On Love and Empathy

I had a conversation with my son this week. He’s a freshman in high school. We live about two miles from his school. Close enough that he can’t take a bus. Far enough that walking home after school in the Florida heat is annoying. He asks me every day, “Can you come pick me up after school, Dad?” 

And I say, “No, dude. I have to work. I’m at the office.”  

He gets mad. He hates walking home. I’m not heartless. It IS hot out there. But … I can’t just leave work to come get him. That’s how you get promoted to customer, and I certainly don’t want that. Today, as with every other day, I offered to pick him up from school when I’m done with work, but he doesn’t want to wait. Normally, this is where the conversation ends. But, today, it seemed like there was more, so I pressed. 

“What’s up?” 

He told me about how all his friends from 8th grade are in other schools, how the people he knows from scouts ignore him because he’s the “weird” kid (he’s Autistic, so relationships are tough), and he just hates it. He just hates it. 
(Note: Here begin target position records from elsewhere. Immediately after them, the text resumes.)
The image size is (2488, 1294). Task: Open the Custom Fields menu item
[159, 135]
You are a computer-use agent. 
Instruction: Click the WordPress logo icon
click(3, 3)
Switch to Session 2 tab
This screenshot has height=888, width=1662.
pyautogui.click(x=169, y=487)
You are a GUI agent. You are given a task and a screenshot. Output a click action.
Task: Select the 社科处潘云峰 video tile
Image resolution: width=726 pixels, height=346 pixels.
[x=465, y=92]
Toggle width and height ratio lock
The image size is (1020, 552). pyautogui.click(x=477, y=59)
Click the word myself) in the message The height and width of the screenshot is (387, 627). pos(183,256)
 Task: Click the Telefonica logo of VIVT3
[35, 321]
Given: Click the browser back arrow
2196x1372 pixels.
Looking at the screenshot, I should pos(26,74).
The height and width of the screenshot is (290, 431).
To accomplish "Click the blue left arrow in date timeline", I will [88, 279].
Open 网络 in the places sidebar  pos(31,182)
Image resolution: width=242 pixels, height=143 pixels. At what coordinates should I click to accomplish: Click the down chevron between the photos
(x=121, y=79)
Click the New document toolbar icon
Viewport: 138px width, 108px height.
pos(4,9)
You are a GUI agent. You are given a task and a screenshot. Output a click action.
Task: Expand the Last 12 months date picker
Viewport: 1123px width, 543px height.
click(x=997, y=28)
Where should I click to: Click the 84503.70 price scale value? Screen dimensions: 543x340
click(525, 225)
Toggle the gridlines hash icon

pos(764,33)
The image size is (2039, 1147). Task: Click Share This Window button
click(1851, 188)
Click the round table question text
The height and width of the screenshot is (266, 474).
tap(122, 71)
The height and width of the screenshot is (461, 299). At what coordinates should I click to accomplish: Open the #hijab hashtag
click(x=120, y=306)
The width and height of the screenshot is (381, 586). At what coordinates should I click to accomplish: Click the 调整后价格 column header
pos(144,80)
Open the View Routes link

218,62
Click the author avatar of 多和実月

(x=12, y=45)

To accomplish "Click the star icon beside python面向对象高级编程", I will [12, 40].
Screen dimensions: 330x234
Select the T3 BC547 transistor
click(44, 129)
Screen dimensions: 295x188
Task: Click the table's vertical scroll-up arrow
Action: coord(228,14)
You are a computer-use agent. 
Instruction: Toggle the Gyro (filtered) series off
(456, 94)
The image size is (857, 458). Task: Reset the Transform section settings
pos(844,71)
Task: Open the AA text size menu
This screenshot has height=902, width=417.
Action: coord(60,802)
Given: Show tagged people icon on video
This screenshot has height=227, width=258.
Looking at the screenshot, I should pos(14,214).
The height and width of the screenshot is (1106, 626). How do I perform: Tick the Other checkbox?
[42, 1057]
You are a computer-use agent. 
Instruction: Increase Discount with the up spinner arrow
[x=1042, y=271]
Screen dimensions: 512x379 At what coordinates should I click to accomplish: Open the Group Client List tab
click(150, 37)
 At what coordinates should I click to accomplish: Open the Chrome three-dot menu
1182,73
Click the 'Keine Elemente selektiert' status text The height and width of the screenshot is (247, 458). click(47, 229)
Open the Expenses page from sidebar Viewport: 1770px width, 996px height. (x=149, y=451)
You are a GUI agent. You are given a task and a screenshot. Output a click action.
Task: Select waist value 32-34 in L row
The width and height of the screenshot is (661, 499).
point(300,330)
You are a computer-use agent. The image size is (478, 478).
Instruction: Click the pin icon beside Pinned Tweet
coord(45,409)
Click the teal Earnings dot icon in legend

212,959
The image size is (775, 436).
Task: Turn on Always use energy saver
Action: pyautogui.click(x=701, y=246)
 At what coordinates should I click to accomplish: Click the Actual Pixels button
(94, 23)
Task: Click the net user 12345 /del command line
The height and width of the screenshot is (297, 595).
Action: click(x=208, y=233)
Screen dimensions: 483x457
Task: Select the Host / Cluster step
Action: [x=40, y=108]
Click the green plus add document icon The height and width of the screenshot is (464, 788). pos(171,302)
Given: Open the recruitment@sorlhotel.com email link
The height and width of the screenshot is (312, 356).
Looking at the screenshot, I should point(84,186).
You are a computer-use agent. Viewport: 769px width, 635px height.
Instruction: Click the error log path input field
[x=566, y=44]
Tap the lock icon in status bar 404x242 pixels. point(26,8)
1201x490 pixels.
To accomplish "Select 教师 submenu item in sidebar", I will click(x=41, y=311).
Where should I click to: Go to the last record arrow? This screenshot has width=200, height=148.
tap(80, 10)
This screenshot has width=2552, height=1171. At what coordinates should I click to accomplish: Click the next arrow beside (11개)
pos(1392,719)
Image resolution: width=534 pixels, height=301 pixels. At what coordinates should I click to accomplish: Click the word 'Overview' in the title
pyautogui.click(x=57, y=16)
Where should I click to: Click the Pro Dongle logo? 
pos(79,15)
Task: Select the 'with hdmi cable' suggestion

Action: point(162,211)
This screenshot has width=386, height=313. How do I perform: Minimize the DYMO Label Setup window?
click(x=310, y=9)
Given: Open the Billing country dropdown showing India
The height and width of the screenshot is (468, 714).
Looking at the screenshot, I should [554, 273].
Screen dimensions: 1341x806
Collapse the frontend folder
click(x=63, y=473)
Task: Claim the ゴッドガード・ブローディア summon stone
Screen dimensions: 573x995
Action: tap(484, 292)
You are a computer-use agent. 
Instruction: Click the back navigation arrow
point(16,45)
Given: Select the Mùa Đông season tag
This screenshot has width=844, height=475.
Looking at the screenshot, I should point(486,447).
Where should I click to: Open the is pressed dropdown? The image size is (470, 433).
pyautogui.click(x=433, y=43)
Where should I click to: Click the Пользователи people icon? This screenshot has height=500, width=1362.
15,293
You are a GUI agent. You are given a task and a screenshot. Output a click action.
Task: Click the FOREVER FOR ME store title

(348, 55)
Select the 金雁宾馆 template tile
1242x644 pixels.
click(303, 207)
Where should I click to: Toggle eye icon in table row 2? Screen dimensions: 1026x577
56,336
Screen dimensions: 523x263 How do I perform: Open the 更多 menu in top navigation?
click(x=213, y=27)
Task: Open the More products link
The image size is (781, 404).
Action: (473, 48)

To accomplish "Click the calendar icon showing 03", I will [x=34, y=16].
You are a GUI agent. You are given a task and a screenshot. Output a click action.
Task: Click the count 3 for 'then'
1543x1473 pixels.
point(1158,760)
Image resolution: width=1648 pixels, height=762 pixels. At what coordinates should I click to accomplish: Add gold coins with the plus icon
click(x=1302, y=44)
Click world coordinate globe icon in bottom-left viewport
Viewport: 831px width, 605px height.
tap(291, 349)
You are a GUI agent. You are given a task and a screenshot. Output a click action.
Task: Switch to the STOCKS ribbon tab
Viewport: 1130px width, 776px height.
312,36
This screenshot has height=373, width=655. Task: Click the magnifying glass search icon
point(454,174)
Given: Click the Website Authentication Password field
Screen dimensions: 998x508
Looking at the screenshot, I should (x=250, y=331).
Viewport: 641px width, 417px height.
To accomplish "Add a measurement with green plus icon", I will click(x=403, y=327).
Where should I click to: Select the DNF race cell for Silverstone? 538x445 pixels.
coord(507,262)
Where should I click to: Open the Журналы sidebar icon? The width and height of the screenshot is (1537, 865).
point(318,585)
I told him I was sorry it was so tough. I gave him a hug. I told him things will get better, even though there is a very real possibility they won’t. It’s hard watching your kids hit this particular wall. 

“So, will you pick me up?”

“Sorry, bud. I have to work.” 

“YOU DON’T CARE ABOUT MY FEELINGS!” he screamed, and then slammed the door shut as he walked off to his classes. 

I get this kind of thing a lot when I’m talking to people about politics, which is not something I do very often anymore because it almost always ends poorly. We each express an opinion and, sometimes, people get very angry if I disagree with them. Then, they accuse me of not having empathy, or not caring about their feelings. 

I get hit from both directions. Progressives often accuse me of lacking empathy; conservatives, of being “unpatriotic.” Different labels, same result: the conversation ends before it begins.

Anyway, with liberals, I’ll be talking with them about SOME issue: second amendment, abortion, economics, I don’t know. It doesn’t really matter. SOME issue. They’ll state their opinions, I’ll state mine. They’ll talk about their feelings and I’ll say “That’s great …but that doesn’t convince me to change my mind.” And then I’m accused of having no empathy. 

At the risk of sounding exactly like the kind of asshole they often accuse me of being, it seems like they think whoever has the biggest sob story wins. They seem to think empathy is the highest virtue. 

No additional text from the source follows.